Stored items
.....
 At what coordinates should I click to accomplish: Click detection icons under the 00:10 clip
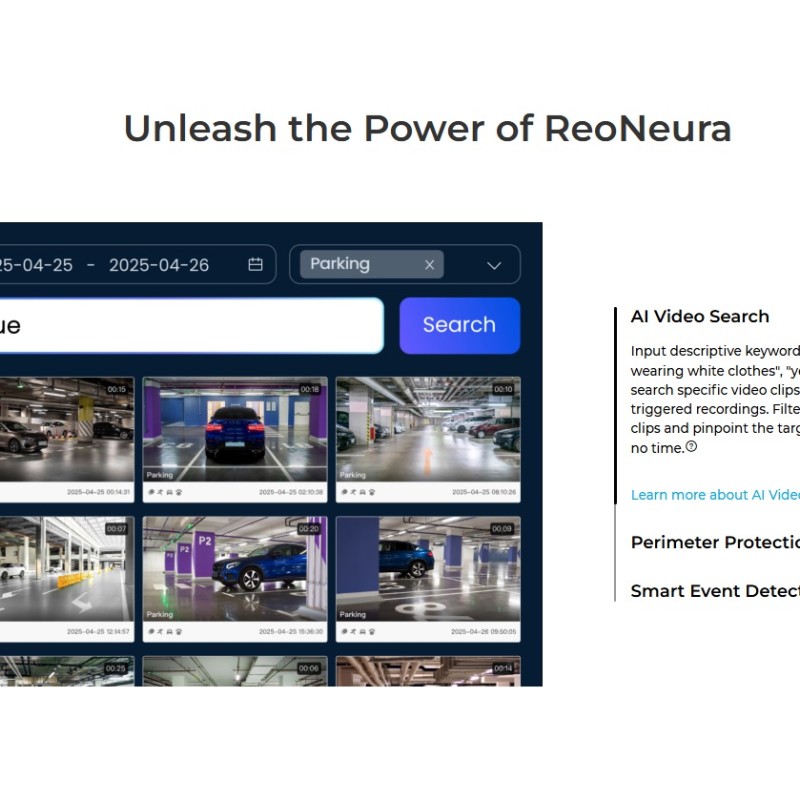[x=351, y=492]
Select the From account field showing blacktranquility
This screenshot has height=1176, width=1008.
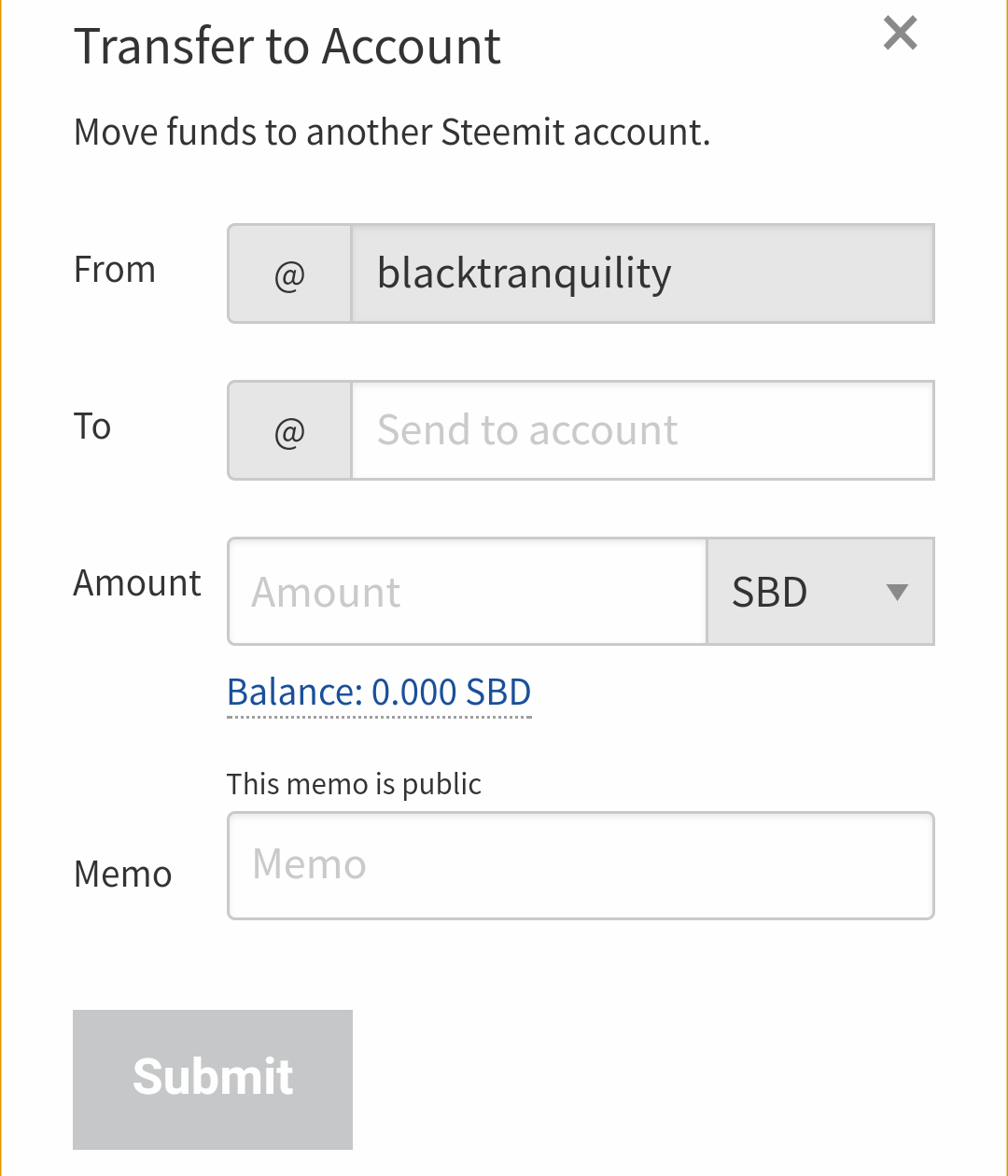[642, 273]
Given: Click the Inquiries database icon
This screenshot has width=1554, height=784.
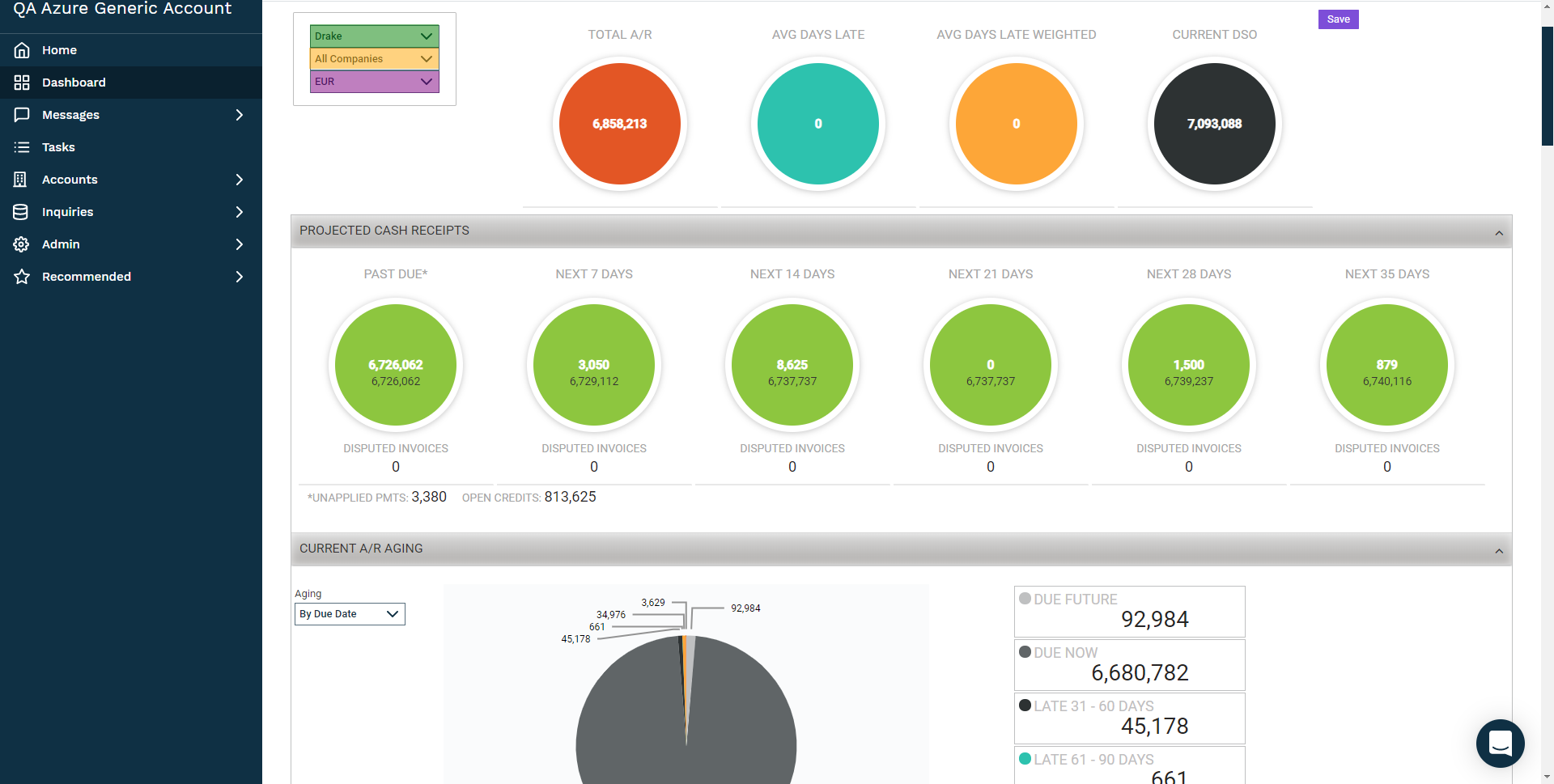Looking at the screenshot, I should (x=22, y=212).
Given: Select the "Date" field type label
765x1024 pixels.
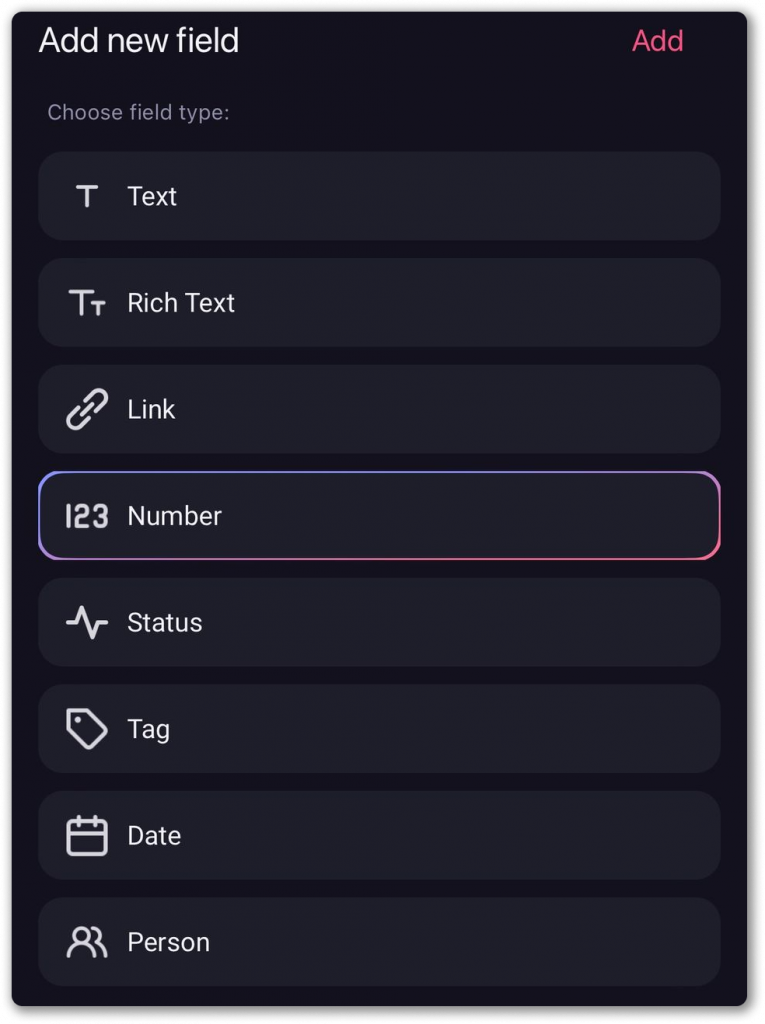Looking at the screenshot, I should point(154,836).
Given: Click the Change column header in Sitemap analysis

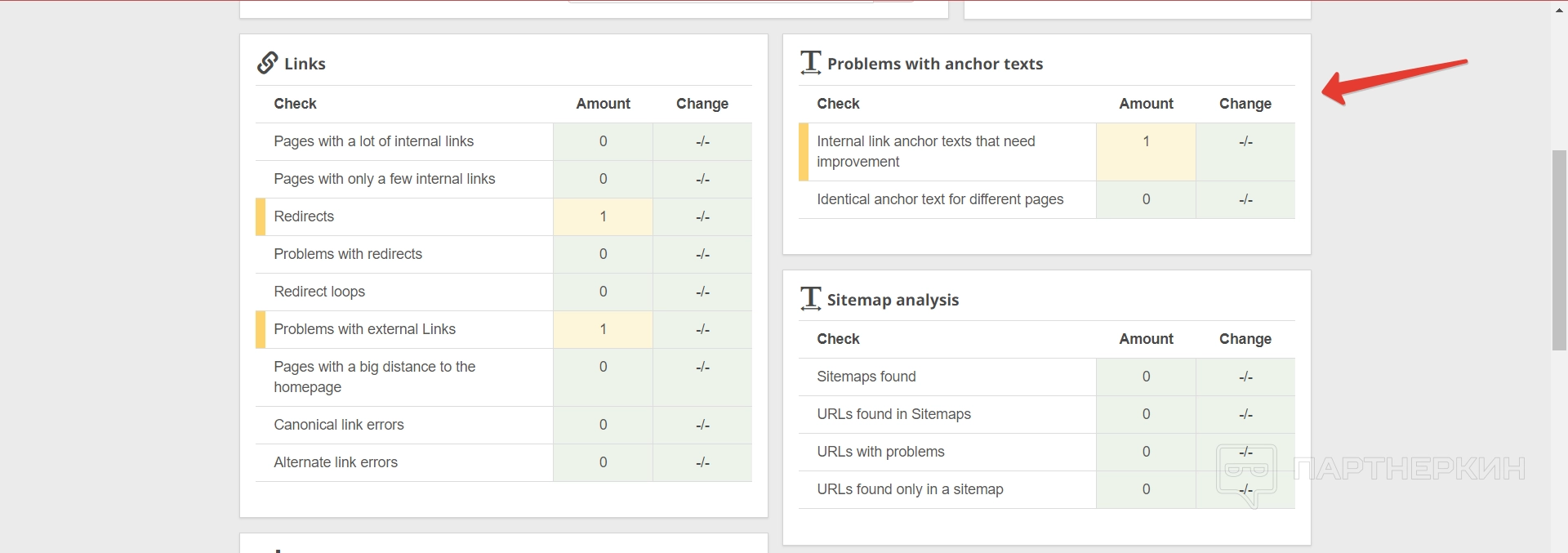Looking at the screenshot, I should 1245,339.
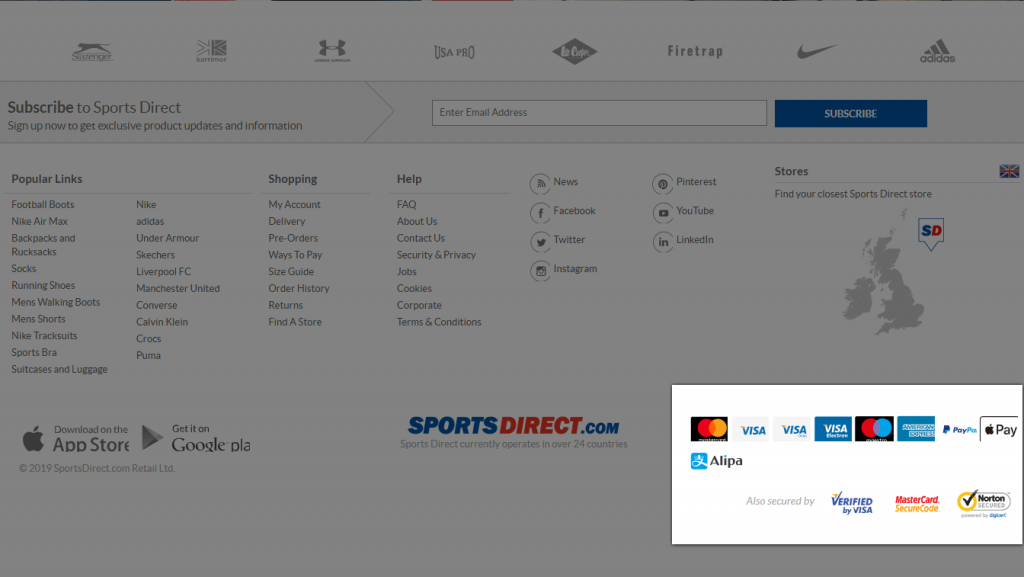The width and height of the screenshot is (1024, 577).
Task: Click the Norton Secured seal
Action: coord(985,501)
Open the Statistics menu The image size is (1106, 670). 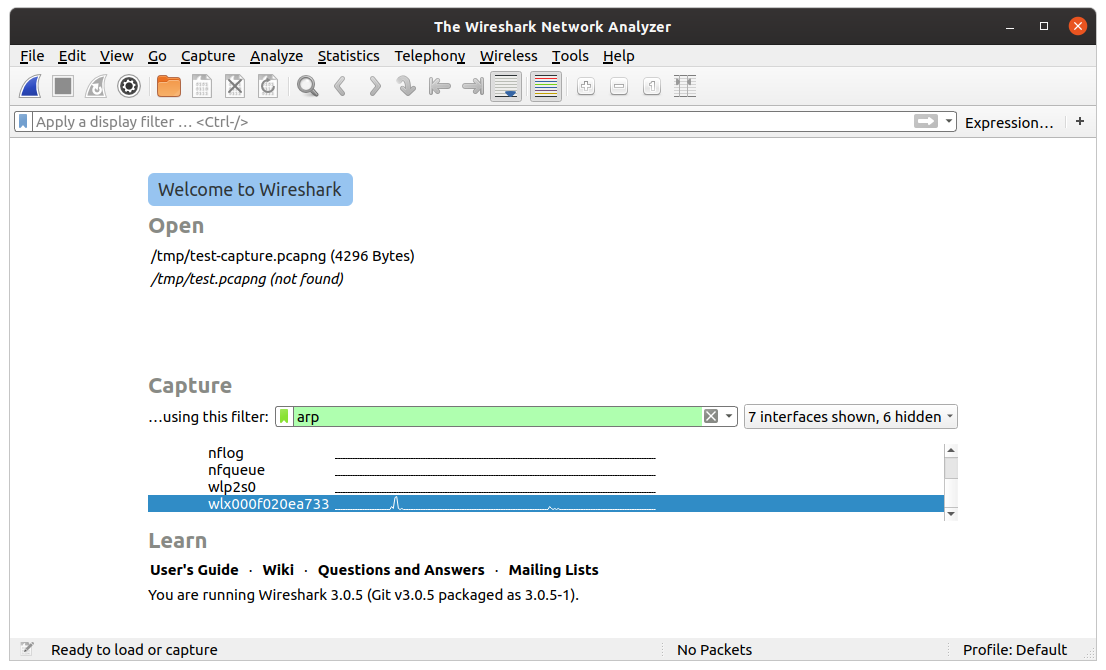point(348,56)
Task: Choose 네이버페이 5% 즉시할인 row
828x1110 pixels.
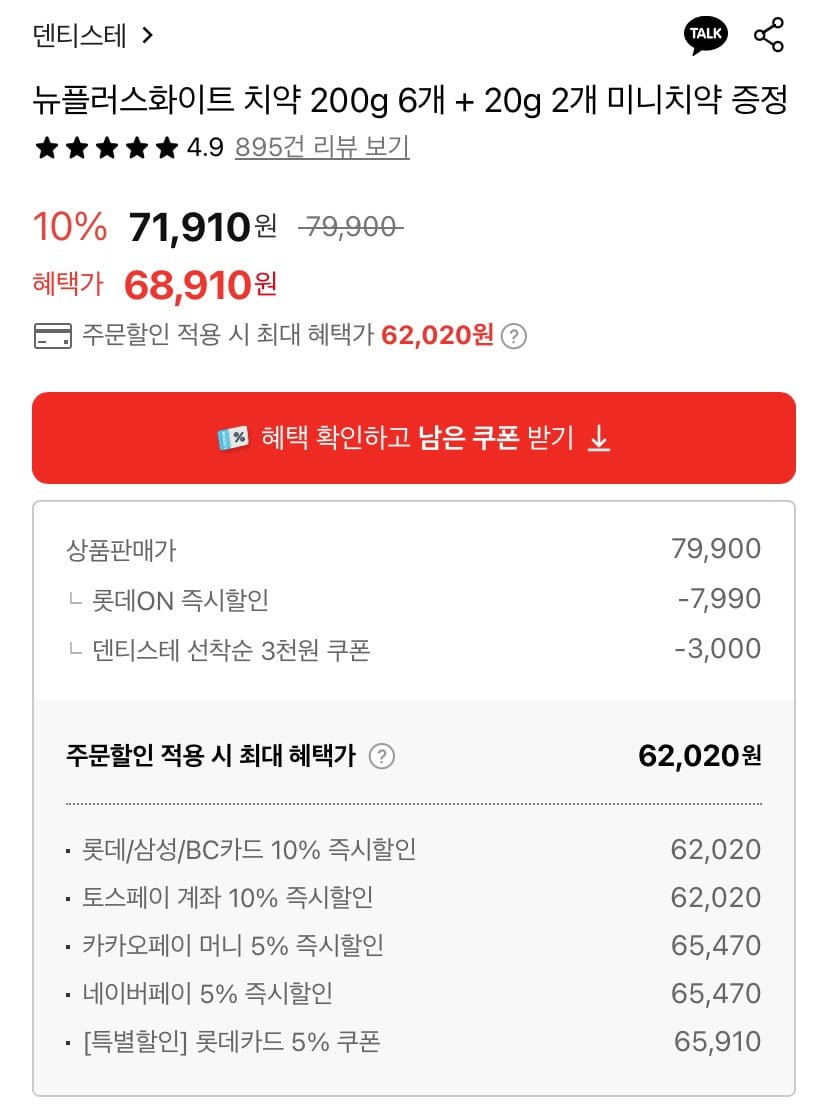Action: 208,993
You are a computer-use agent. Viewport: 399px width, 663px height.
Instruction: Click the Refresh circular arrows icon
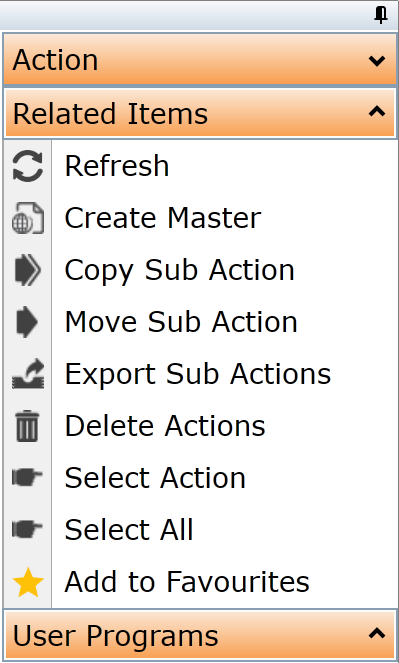pyautogui.click(x=27, y=166)
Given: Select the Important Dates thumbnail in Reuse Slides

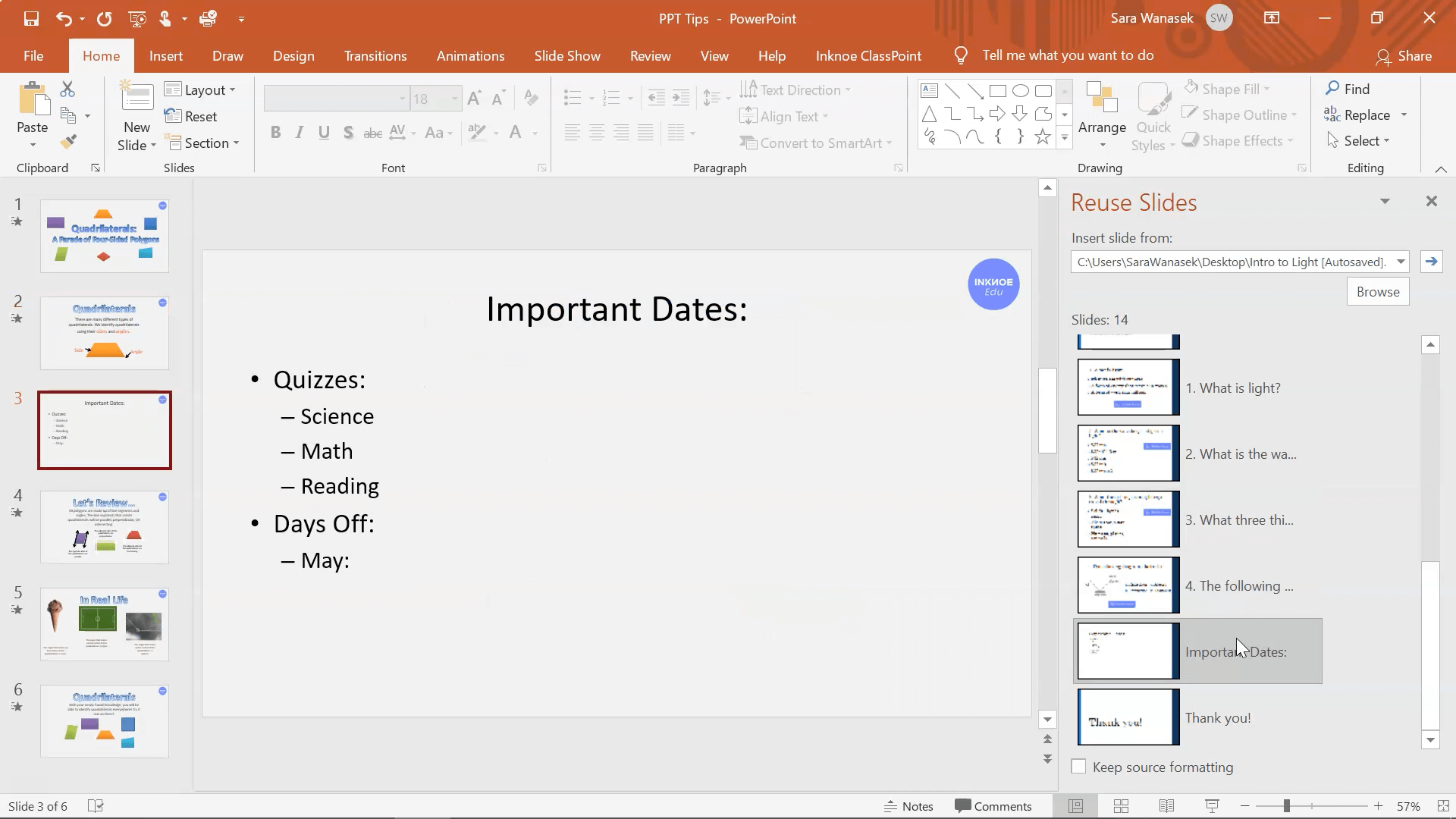Looking at the screenshot, I should coord(1127,650).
.....
▸ What you have to do
Leaving out all pictures, print exactly the lines above from the one containing "You are a computer-use" through the last line of the entries.

▸ Task solution
You are a computer-use agent. Viewport: 399px width, 663px height.
Instruction: Click the Refresh circular arrows icon
pyautogui.click(x=27, y=166)
Given: Select the Important Dates thumbnail in Reuse Slides

Looking at the screenshot, I should coord(1127,650).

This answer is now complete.